(Exercise directions): The following listing has lines to check for the word "link"; give only the number of lines that contain it.

Top of Task material

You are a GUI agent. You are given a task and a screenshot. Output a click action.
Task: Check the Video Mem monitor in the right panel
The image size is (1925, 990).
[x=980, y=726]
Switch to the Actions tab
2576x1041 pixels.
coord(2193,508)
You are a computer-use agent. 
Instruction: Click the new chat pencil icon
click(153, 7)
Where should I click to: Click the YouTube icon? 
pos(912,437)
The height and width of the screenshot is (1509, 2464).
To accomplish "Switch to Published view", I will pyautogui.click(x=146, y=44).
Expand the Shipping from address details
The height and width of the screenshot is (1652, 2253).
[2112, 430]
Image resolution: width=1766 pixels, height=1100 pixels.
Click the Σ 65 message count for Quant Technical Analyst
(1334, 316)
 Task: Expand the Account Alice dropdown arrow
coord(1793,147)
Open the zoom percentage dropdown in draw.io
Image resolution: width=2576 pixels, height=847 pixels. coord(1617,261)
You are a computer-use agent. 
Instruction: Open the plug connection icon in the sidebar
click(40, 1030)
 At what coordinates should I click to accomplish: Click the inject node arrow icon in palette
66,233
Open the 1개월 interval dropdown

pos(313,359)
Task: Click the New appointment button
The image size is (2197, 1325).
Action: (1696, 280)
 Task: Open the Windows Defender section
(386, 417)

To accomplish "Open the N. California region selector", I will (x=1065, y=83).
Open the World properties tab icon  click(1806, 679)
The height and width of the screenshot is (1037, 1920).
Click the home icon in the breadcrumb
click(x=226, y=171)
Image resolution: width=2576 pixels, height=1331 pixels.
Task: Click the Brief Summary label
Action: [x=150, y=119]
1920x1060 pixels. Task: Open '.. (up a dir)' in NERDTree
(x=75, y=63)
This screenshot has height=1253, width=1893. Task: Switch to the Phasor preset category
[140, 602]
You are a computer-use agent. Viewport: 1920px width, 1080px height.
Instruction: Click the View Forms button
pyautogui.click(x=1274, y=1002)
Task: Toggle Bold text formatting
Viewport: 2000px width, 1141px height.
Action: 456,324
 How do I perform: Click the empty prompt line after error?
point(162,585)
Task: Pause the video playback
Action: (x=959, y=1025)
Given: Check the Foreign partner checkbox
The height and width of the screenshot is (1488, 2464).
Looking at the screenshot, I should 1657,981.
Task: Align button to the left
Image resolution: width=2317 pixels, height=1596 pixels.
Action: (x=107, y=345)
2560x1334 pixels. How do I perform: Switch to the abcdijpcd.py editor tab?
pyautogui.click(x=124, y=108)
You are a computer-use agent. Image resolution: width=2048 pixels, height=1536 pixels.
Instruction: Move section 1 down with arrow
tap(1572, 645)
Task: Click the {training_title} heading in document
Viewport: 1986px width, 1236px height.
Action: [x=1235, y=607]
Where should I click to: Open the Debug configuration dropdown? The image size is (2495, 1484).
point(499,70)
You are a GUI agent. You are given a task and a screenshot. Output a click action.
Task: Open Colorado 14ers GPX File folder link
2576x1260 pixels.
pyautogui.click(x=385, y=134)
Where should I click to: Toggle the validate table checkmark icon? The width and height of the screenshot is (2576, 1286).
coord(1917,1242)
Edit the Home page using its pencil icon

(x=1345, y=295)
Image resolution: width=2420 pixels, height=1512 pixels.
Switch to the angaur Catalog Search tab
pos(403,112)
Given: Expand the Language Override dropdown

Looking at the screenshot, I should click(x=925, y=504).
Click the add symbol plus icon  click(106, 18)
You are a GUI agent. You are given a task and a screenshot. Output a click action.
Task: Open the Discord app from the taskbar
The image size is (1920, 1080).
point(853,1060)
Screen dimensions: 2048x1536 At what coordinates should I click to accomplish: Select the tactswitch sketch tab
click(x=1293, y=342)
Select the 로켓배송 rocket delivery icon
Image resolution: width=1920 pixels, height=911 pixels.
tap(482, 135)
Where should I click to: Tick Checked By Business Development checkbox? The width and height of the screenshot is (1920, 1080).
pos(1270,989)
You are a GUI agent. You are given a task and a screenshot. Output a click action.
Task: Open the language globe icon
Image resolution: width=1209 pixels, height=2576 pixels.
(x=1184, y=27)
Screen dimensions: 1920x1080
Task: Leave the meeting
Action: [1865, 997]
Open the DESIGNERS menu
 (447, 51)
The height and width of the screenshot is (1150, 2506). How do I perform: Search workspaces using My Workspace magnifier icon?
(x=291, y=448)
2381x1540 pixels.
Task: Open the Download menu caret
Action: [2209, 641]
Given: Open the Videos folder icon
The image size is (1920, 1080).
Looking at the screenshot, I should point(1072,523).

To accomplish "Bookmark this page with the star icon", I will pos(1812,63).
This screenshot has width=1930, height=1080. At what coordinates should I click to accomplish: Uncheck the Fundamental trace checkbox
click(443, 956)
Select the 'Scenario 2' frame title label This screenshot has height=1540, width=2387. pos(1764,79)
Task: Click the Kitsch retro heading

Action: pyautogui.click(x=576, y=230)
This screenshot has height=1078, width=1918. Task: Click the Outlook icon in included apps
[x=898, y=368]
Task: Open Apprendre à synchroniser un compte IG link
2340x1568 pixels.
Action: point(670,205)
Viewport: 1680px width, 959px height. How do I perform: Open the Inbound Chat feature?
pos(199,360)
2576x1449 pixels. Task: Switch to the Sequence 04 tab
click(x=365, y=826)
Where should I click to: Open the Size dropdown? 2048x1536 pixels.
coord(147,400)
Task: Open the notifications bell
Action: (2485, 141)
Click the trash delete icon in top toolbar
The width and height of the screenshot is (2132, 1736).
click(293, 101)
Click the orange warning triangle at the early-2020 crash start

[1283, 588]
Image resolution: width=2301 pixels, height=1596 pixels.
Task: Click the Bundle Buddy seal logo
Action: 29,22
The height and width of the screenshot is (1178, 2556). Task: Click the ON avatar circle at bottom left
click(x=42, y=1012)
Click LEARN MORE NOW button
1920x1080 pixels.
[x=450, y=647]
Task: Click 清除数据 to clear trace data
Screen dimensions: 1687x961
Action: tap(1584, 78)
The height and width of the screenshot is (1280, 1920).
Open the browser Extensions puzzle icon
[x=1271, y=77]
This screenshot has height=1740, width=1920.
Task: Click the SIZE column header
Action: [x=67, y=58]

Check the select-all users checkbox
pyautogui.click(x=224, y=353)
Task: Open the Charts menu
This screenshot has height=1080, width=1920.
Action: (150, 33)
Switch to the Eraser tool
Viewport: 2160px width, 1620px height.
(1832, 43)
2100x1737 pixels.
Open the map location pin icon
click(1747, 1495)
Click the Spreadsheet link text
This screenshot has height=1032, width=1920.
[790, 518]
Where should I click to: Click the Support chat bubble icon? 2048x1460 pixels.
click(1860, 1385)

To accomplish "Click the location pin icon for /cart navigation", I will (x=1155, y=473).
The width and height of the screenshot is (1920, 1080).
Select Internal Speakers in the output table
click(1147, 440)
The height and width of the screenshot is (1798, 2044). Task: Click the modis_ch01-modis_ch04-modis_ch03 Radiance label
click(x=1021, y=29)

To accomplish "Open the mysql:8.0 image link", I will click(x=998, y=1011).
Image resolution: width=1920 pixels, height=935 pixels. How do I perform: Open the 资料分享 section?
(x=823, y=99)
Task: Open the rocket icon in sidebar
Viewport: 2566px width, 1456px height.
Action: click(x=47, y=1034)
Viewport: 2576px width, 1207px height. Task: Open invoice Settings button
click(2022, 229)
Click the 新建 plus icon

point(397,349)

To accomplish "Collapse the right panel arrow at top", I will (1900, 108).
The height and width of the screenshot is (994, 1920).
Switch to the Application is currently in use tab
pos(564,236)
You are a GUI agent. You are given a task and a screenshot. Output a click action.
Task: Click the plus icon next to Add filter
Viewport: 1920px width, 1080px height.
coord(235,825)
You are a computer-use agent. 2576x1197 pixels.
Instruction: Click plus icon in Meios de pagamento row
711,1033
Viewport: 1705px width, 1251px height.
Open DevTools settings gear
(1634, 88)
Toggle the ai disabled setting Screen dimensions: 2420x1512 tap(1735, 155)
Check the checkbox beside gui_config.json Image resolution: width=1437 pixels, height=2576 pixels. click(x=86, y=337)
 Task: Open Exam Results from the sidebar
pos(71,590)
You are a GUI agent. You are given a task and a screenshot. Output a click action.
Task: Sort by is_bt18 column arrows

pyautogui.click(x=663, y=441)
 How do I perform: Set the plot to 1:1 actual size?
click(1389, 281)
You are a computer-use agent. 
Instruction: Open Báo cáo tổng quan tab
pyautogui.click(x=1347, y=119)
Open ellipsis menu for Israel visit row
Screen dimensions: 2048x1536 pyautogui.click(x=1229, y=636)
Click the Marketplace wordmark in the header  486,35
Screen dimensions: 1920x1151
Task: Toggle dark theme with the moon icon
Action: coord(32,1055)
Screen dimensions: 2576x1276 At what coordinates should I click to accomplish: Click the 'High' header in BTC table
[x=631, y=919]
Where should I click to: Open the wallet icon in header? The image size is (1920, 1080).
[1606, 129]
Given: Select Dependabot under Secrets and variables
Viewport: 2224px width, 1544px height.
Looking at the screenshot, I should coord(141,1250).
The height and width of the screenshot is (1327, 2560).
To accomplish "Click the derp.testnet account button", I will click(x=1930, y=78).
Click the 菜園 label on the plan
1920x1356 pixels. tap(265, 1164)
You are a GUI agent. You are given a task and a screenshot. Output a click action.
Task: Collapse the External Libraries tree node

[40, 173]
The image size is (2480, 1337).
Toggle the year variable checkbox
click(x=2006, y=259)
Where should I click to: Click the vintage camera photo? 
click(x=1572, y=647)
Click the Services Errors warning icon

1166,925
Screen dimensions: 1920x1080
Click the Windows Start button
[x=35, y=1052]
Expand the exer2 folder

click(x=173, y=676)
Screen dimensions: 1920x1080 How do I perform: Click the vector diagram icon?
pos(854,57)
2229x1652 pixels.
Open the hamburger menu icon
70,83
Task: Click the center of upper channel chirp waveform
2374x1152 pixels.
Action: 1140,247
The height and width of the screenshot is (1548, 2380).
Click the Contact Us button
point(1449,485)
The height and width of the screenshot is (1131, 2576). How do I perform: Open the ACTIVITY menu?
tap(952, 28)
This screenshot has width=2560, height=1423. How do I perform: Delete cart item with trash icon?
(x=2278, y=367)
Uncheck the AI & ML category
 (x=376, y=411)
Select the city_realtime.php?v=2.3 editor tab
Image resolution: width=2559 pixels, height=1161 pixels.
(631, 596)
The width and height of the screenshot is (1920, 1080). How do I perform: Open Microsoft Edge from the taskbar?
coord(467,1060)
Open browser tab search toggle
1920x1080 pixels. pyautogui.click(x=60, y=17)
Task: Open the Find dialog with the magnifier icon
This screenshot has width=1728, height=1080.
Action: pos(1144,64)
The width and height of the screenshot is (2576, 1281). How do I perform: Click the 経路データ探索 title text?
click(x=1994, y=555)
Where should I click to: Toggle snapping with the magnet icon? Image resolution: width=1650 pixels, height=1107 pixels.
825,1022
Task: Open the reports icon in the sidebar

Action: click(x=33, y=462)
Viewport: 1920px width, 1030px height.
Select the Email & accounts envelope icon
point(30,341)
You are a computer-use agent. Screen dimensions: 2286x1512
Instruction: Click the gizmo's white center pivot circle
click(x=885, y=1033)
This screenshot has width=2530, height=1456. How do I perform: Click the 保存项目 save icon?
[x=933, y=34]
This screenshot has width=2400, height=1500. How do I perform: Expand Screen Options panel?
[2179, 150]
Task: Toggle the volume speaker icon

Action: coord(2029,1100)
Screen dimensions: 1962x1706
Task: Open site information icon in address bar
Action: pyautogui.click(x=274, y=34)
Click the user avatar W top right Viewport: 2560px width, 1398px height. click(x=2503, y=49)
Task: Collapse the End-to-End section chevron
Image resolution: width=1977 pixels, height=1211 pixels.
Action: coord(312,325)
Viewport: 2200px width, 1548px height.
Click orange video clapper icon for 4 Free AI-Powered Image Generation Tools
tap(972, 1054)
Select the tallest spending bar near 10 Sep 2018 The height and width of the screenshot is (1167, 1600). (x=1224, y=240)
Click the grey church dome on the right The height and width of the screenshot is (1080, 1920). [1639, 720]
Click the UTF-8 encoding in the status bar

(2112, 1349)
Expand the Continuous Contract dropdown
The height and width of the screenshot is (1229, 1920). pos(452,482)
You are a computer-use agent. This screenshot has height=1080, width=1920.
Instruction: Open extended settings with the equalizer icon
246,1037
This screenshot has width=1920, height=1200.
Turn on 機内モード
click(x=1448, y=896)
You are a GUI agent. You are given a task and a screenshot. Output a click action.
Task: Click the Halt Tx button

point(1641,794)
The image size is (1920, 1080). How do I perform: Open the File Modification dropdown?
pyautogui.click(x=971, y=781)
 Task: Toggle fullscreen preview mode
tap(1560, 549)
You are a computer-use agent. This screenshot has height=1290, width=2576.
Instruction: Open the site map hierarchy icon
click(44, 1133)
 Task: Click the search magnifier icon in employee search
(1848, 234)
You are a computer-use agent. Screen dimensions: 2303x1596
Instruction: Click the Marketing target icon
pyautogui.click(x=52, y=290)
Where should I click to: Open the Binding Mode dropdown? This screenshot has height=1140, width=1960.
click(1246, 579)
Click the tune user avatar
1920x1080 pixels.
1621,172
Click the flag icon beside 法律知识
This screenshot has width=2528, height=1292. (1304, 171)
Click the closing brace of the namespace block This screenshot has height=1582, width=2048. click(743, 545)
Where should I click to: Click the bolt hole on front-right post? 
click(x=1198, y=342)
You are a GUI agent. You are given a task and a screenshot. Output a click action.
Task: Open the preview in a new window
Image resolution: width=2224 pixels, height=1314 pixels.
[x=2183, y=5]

Bottom of Task material

(Result below): 4